Problem -> Gather every line of the data below that contains the word "black", treating uppercase and lowercase letters as different.

Data for this task ->

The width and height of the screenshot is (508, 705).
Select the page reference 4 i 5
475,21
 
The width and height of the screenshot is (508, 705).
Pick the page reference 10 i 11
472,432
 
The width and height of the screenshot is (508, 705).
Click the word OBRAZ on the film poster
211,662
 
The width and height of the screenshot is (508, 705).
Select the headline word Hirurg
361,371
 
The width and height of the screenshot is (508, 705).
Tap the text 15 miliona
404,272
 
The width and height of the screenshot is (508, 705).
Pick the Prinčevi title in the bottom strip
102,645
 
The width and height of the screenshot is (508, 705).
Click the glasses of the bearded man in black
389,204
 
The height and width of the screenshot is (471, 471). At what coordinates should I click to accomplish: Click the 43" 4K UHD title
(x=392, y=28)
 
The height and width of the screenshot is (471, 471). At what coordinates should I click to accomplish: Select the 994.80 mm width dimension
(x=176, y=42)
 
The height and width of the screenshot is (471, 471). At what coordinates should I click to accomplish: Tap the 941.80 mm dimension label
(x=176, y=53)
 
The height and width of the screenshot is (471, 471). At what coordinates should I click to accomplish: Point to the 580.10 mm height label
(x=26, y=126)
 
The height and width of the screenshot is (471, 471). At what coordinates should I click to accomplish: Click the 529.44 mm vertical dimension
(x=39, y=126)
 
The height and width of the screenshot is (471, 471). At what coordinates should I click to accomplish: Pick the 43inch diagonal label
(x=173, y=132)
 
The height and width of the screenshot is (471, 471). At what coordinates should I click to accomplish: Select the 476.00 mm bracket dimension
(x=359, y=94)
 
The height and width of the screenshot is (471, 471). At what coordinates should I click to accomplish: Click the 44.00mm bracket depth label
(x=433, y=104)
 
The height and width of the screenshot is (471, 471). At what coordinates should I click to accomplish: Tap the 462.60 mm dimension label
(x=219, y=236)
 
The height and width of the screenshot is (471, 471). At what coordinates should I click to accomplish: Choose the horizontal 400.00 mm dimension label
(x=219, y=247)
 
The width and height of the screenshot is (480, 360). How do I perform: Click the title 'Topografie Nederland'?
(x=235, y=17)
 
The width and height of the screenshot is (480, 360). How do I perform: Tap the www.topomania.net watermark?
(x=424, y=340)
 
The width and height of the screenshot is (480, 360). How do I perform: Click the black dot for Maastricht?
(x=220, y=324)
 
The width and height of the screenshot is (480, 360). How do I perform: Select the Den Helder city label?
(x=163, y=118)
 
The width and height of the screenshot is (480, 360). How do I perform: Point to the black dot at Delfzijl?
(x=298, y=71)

Answer to the problem ->
Click the glasses of the bearded man in black
The width and height of the screenshot is (480, 360). How do I perform: Click the black dot for Maastricht?
The width and height of the screenshot is (480, 360). How do I perform: Point to the black dot at Delfzijl?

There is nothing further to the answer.